- **WHAT IS EXPECTED**
Only lines with the word "Toggle" are wanted; copy each of them from the listing below.

--- START ---

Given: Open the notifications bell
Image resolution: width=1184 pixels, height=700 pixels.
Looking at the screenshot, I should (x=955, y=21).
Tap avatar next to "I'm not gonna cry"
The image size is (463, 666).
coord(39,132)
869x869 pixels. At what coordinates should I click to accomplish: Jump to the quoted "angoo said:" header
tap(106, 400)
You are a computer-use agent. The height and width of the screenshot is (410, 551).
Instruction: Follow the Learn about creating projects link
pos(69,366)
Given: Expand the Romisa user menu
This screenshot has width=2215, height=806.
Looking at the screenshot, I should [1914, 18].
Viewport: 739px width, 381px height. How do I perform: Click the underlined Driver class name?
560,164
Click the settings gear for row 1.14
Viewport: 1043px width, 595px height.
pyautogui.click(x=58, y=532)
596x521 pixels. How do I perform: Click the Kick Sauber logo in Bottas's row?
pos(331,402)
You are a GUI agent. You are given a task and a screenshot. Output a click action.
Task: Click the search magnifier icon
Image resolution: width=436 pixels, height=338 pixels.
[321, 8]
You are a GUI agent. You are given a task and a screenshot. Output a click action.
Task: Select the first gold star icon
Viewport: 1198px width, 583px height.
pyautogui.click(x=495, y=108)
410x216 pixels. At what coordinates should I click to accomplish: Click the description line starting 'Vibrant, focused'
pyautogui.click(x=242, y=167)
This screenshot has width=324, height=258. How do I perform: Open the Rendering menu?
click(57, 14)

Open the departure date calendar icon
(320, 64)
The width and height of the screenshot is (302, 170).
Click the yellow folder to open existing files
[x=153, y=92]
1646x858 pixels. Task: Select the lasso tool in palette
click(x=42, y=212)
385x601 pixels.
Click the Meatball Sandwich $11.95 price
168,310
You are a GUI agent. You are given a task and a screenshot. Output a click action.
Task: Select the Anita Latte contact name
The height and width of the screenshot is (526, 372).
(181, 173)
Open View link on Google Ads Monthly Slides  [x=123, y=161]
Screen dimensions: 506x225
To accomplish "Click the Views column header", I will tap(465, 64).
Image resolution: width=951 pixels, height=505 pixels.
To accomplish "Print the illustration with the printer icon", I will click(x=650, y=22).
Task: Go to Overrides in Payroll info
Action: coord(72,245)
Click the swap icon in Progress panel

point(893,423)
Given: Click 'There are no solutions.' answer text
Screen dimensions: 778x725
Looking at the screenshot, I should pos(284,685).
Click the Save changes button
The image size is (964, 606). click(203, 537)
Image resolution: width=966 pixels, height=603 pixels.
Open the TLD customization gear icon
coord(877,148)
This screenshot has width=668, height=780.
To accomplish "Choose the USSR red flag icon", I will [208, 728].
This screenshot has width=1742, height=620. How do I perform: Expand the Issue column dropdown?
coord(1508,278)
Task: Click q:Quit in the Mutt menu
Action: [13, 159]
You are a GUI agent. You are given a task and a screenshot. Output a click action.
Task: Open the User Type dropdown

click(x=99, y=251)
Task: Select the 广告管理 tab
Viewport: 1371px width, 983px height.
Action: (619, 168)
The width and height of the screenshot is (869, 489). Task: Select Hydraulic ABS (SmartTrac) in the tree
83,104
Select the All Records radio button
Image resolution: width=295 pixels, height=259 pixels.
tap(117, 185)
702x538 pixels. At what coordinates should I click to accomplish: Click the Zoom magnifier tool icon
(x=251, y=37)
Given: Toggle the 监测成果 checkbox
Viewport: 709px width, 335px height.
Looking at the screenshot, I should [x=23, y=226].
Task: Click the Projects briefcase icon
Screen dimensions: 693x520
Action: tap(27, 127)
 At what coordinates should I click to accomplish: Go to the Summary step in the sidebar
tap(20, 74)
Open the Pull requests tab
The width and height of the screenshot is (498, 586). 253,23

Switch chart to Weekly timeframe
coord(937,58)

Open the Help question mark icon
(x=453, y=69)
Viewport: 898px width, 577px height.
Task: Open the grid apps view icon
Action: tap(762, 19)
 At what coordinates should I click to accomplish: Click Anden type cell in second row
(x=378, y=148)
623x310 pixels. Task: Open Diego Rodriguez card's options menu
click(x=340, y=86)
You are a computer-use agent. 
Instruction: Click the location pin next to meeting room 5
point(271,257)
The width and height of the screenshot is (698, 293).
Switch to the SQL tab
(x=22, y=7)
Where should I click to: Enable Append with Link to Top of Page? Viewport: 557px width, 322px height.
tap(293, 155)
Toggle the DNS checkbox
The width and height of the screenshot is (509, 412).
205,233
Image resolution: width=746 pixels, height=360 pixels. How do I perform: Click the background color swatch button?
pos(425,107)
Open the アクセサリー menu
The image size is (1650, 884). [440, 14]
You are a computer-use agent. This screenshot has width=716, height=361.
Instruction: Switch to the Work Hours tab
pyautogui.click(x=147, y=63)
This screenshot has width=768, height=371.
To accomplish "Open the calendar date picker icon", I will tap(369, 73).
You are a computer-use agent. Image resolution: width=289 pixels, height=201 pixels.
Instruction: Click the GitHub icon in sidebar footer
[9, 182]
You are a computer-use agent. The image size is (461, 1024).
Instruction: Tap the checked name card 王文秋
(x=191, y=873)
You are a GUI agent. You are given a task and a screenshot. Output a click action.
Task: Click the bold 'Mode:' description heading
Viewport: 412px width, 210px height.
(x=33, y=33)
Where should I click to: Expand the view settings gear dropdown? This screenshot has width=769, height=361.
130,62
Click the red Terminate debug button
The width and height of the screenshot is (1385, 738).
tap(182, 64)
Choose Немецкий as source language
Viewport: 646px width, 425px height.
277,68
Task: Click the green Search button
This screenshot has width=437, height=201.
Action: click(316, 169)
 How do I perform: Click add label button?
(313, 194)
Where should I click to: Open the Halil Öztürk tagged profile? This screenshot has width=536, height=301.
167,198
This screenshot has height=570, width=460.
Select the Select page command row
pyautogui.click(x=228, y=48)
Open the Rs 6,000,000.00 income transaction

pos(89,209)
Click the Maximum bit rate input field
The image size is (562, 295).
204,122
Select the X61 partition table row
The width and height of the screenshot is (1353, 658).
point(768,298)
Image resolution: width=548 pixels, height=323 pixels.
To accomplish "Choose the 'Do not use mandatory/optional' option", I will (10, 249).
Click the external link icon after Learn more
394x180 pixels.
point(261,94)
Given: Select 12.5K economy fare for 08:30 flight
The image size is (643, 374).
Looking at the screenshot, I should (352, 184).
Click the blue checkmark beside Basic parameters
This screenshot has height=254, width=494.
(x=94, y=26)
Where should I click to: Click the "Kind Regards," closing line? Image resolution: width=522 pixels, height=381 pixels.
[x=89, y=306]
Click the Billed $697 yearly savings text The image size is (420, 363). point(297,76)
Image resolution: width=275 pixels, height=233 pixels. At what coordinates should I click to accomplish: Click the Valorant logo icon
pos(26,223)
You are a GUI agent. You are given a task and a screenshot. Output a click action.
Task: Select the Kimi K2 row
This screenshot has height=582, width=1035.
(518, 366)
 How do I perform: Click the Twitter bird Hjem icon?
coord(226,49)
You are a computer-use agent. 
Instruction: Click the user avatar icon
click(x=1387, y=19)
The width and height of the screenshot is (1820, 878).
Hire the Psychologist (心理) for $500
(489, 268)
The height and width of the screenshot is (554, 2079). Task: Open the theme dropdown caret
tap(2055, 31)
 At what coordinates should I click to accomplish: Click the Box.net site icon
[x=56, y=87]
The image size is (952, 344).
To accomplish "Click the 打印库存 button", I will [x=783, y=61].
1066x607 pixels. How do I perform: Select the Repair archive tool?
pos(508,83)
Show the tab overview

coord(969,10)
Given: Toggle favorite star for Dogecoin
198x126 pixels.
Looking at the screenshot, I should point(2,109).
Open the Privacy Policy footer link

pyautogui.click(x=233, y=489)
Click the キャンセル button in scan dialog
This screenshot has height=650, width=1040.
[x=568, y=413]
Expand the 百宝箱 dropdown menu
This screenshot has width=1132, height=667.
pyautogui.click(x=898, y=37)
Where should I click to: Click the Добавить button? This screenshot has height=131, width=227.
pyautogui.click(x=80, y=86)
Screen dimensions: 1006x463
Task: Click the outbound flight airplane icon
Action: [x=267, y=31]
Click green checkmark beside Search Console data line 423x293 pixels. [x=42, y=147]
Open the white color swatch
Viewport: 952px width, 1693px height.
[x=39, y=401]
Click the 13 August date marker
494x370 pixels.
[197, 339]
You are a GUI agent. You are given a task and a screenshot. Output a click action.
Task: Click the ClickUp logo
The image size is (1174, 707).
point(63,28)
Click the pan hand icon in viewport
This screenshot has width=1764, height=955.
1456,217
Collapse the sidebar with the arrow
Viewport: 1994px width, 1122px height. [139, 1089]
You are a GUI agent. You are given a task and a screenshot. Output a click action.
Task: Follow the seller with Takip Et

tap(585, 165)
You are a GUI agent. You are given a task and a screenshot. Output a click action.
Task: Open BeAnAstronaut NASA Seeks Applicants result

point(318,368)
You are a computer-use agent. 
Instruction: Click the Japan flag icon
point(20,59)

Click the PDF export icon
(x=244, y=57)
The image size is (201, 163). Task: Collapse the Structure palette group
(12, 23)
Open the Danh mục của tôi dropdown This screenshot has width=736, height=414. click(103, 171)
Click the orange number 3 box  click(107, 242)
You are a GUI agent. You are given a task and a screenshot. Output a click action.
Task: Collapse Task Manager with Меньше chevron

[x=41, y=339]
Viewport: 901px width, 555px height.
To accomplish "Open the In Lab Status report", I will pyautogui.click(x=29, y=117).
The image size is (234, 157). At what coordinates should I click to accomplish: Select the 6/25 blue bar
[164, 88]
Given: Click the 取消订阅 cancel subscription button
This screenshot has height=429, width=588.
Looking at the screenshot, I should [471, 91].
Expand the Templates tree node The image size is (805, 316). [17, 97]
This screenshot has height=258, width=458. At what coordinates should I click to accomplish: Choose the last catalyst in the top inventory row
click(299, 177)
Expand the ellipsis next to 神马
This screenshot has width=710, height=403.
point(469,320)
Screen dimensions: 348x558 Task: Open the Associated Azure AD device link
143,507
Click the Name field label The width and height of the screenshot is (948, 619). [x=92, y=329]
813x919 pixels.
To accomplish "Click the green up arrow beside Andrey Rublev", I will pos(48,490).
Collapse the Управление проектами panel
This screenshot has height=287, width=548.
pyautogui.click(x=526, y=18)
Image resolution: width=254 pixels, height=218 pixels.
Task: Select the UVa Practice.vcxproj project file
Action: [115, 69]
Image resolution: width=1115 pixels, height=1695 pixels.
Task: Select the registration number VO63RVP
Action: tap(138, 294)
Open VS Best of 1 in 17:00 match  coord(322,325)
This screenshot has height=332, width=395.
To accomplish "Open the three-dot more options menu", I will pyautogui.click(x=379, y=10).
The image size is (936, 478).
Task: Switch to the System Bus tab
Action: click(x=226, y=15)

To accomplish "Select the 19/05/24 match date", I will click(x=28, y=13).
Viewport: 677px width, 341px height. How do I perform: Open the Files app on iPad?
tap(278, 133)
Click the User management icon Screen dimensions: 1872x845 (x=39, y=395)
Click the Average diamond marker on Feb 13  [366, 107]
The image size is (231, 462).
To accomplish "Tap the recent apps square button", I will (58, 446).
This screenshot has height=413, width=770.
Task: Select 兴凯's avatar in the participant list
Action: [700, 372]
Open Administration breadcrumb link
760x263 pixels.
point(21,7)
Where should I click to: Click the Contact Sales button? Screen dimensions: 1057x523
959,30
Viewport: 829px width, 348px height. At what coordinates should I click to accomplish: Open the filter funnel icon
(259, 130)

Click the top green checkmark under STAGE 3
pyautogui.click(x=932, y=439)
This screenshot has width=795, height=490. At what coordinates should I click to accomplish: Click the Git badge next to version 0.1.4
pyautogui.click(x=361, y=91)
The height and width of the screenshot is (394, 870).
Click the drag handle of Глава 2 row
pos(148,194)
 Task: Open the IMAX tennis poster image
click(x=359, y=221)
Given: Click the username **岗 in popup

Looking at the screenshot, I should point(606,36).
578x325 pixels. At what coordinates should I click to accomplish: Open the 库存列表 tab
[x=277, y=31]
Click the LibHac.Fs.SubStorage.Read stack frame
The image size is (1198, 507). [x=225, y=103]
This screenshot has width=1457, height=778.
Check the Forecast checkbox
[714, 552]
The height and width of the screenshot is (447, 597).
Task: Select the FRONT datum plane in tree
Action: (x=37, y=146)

--- END ---

- **OUTPUT OF THE EXERCISE**
Given: Toggle the 监测成果 checkbox
Toggle the DNS checkbox
Given: Toggle favorite star for Dogecoin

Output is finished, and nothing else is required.